**Provided material**
-- Opening Marker --
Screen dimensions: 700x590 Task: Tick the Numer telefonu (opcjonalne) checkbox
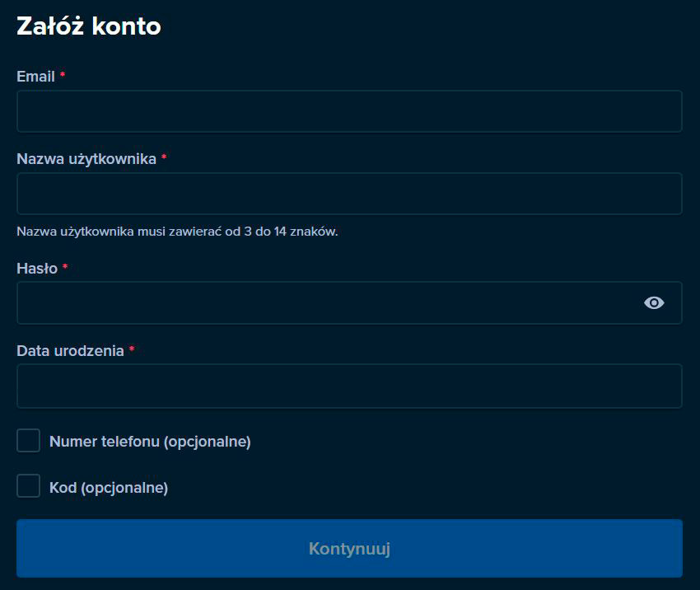29,440
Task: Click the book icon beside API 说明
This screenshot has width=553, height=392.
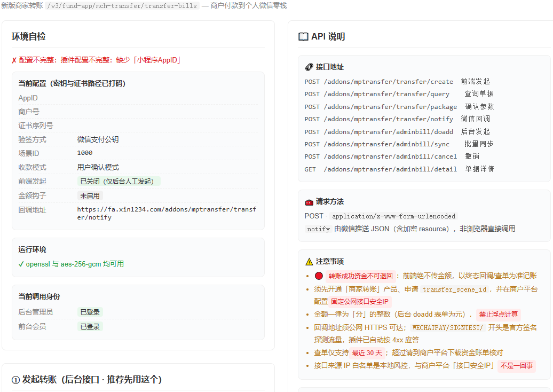Action: pyautogui.click(x=303, y=37)
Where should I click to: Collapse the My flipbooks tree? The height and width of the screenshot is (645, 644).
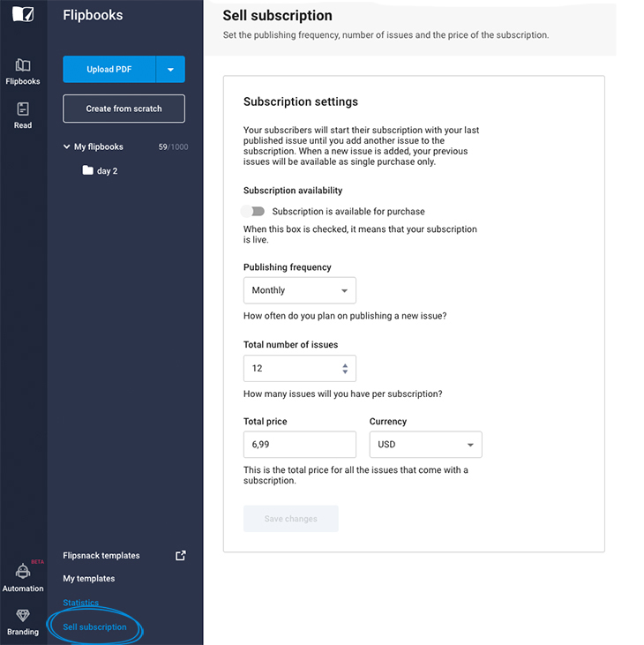[x=67, y=146]
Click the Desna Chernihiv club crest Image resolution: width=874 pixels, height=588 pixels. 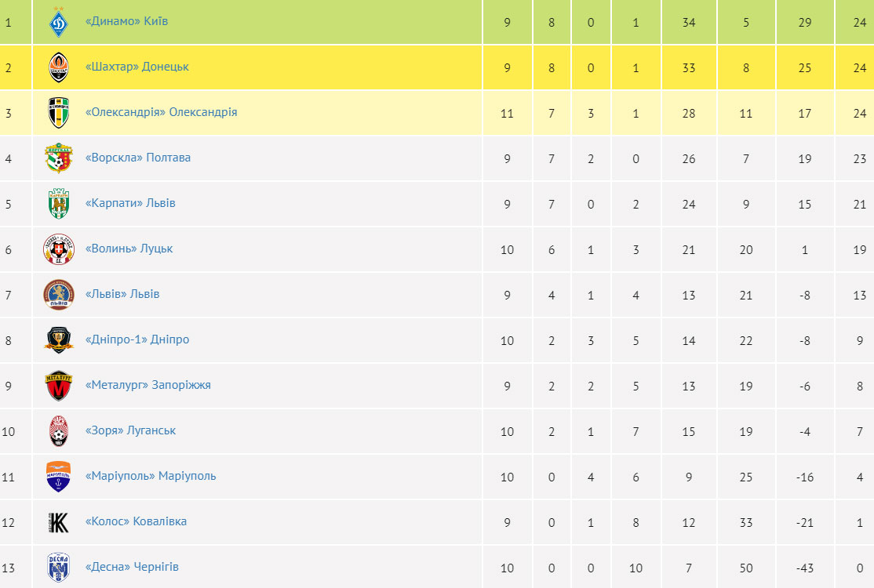coord(59,567)
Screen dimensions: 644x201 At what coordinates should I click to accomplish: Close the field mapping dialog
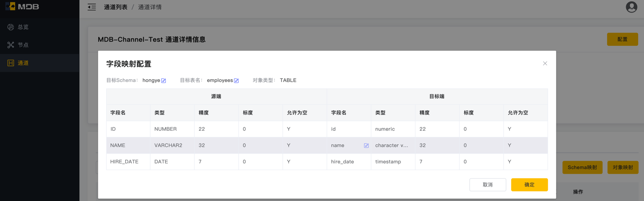[x=545, y=63]
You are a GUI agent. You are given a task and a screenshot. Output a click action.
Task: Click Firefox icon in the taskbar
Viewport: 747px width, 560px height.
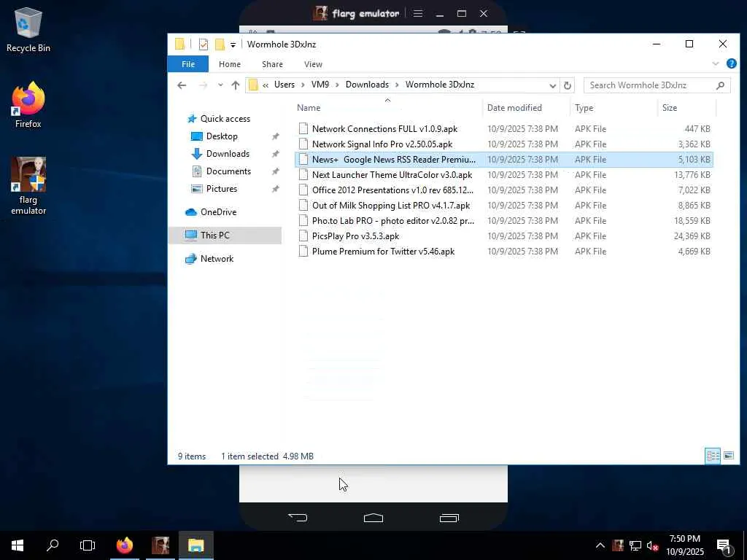[125, 545]
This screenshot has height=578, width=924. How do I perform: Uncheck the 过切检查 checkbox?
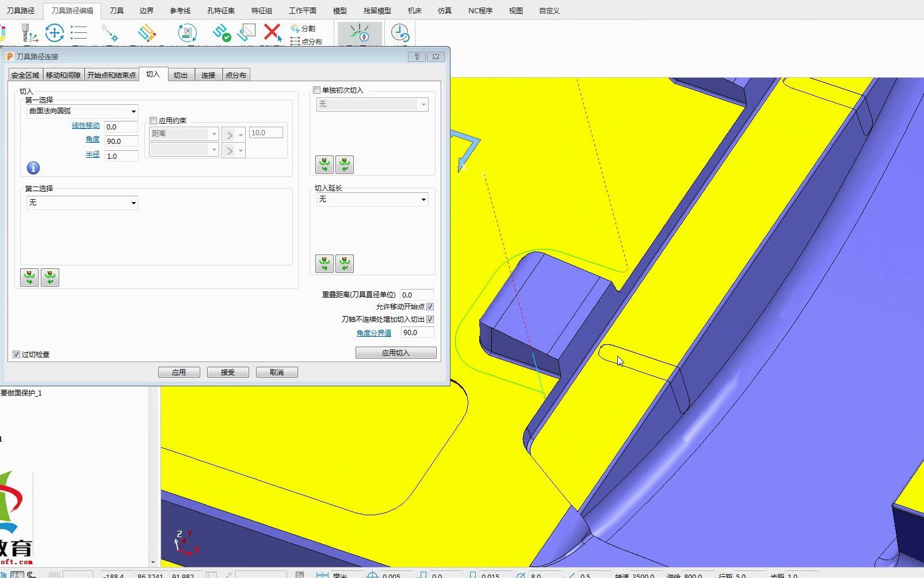(x=17, y=355)
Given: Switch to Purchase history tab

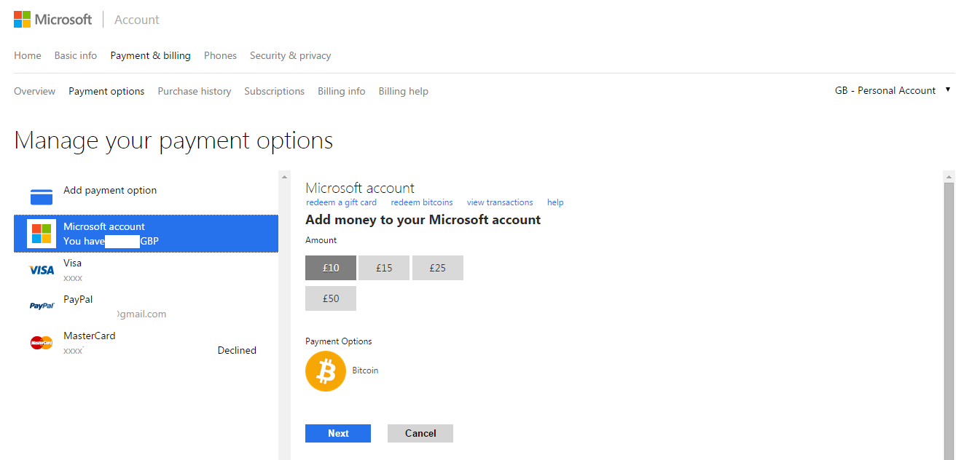Looking at the screenshot, I should click(x=195, y=91).
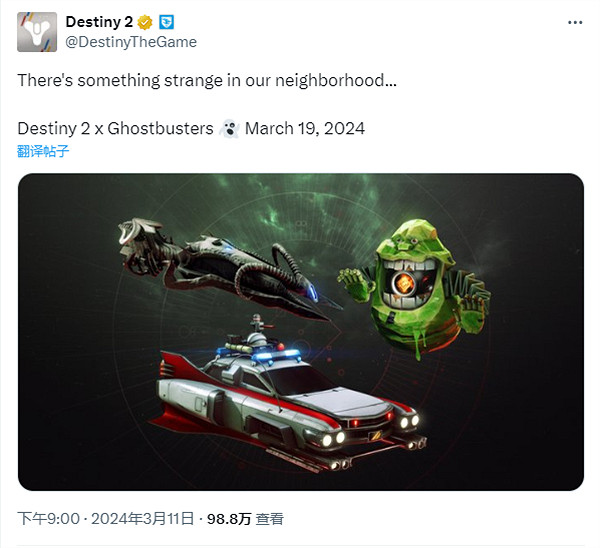Open the Ghostbusters promo image
Viewport: 600px width, 548px height.
pyautogui.click(x=301, y=332)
-- Closing Marker --
Only the lines from the one that contains "You are a GUI" to the end of the records, inclusive, are to be quoted exactly, with pictures excluded.

You are a GUI agent. You are given a task and a screenshot. Output a click action.
Task: Click Firefox icon in the taskbar
Viewport: 747px width, 560px height.
[125, 545]
This screenshot has height=578, width=924. How do I perform: Uncheck the 过切检查 checkbox?
(x=17, y=355)
Given: Switch to Purchase history tab

Looking at the screenshot, I should click(x=195, y=91).
Open the Ghostbusters promo image
Viewport: 600px width, 548px height.
pyautogui.click(x=301, y=332)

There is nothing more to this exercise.